══ Source passage ══
Need to summarise long documents, articles, or meeting notes locally? These are the best Ollama models for summarisation in 2026 — tested for accuracy, speed, and instruction-following ability.
What Makes a Good Summarisation Model?
Not all language models handle summarisation equally. The best models for this task share a few key traits: strong instruction-following, large context windows to handle long inputs, and the ability to extract key information without hallucinating details.
Top Ollama Models for Summarisation
1. Llama 3.1 8B — Best Overall
Meta’s Llama 3.1 8B is the go-to model for summarisation tasks on Ollama. It handles long documents well, follows instructions precisely, and produces clean, concise summaries without adding information that wasn’t in the source text.
ollama run llama3.1
Best for: General documents, articles, reports
Context window: 128K tokens
RAM required: 8GB minimum
2. Mistral 7B — Fastest Option
Mistral 7B is slightly faster than Llama 3.1 at comparable quality. If you’re summarising large volumes of text and speed matters, Mistral is an excellent choice. It produces tight, accurate summaries and handles structured documents particularly well.
ollama run mistral
Best for: High-volume summarisation, batch processing
Context window: 32K tokens
RAM required: 8GB minimum
3. Qwen2.5 14B — Best for Long Documents
Qwen2.5 14B excels with very long documents. Its large context window and strong instruction-following make it ideal for summarising lengthy reports, legal documents, or research papers in a single pass.
═══
_The tasks:_
• A. Please answer these questions about the Ollama summarization article:
(i) What context window is listed for Llama 3.1 8B?
(ii) What uses is Mistral 7B listed as best for?
(iii) What three kinds of lengthy documents does the article say Qwen2.5 14B can summarize in a single pass?
• B. Continue the Ollama summarization article from the end of its last sentence.
══ Raw records ══
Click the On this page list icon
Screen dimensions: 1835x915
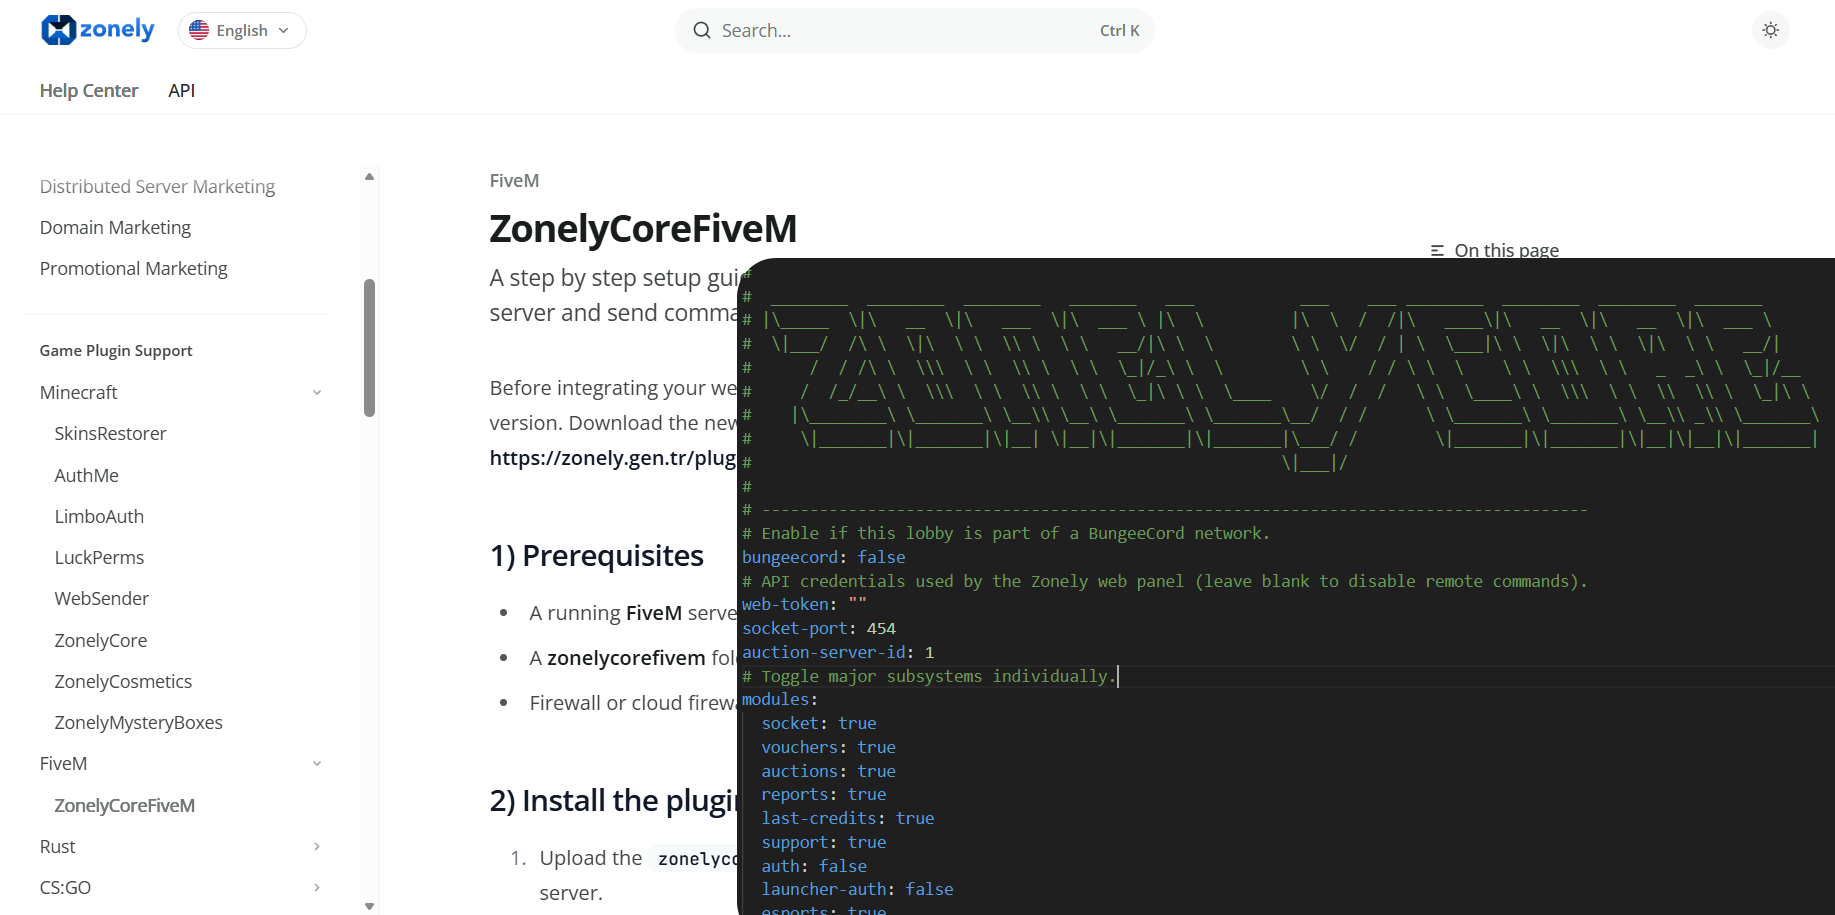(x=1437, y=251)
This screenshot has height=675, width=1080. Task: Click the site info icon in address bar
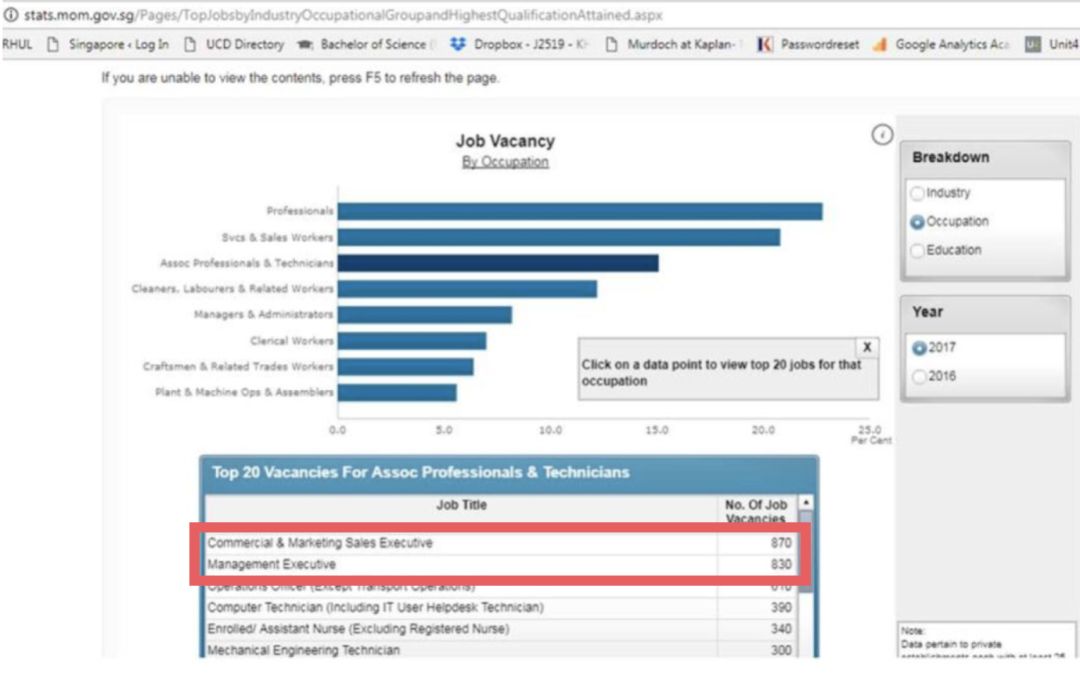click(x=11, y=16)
═══
_Solved tasks:_
• A.
(i) 128K tokens
(ii) High-volume summarisation and batch processing
(iii) Lengthy reports, legal documents, and research papers

• B.
ollama run qwen2.5:14b
Best for: Long documents, technical content
Context window: 128K tokens
RAM required: 16GB minimum
4. Phi-4 — Best for Low-Resource Machines
Microsoft’s Phi-4 punches well above its weight for summarisation. If you’re running on a machine with limited RAM, Phi-4 delivers surprisingly strong summaries with a much smaller footprint than larger models.
ollama run phi4
Best for: Low RAM setups, quick summaries
Context window: 16K tokens
RAM required: 6GB minimum
5. Gemma 2 9B — Best for Bullet Point Summaries
Google’s Gemma 2 9B follows formatting instructions exceptionally well. Ask it for a bullet-point summary or an executive summary and it consistently delivers clean, structured output — perfect for business use cases.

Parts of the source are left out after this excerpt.